SELECTED EXTRACT>

This follow-up goes rural, and mixes Russian peasants recognisable from Turgenev or Chekhov with sharp-minded city entrepreneurs. It's devastating even if, under the surface sheen of Simon Usher's scrupulously-acted production, there are rough-edges in the dramatic construction.

The city people are not the sharp-suited type. Pregnant Poppet and loutish Lyovchik turn up carrying massive carriers filled with electric toasters, which they proceed to sell via his silver-tongued, smiling sales-pitch to locals who can't even understand their function (one gums hers up with dough, mistaking it for a bread-oven), let alone the extortionate prices.

Sigarev opens with a long narration (the Narrator then disappears though Usher unifies the action by returning him to deliver the closing stage directions), letting us in on the dilapidated railway waiting-room where the action's set, calling it the Motherland's back-end. Suzan Sylvester's surly ticket-clerk's no match for Lyovchik's sales persistence - Paul Ready is spot-on as the eternal opportunist who soon melts her into conversation and price-haggling.

Though she separates herself from the locals of this dead-end locale, Sylvester's clerk is the least-focused character:a brightness of manner belies the way she's taken in.

But as the sullen chorus of locals (an anonymously amplified cast-list for these) shuffle on with the toasters they've been conned into buying, hoping in the imposing but unconfident Mishanya - the suitably bear-like Gary Oliver, fetching bullets when words have failed - Sigarev's picture of a society hurtling ahead of itself is poignant and vivid.

The contrast's heightened by Sarah Cattle's finely played Poppet, chain-smoking, lollipop-chewing and responding to every challenge with foul-mouthed abuse.

DATASET EXTRACT>
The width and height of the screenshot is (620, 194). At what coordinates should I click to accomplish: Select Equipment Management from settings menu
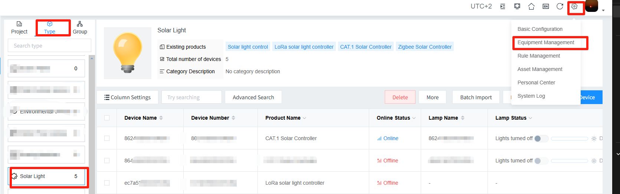(x=545, y=42)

EXERCISES>
[1] According to the theater review, where is the play's action set?
[2] Continue the theater review from where it ends.

RESULTS BY TASK>
[1] In a dilapidated railway waiting-room.

[2]
But showing the negative's the easy job for drama and Sigarev's second act is harder to take, until its pessimistic conclusion. Ten days on, Poppet's given birth and been cared for by Di Botcher's slow-witted, gold-heartedly maternal Auntie Pasha. However it's been for the baby - in the old pram Lyovchik openly despises - it's been an express miracle turnaround for the mother.

When she arrived, Poppet wouldn't even sit on the dirty seats. Now she wants to make her home in this remote hamlet. She comes up against her boyfriend's blandishments, and the rough stuff beneath his easy manner. Sigarev relies on audience goodwill to believe in her quick-change attitude and by leaving the young people alone simplifies the final working-out of the insubstantially-established conflict within Poppet.

Still, this is an urgent report from the interior of a society rollercoasting through change: if anything, its sharp structural jolts heighten the turbulence and strengthen the sense of the tornado blowing through post-Communist society.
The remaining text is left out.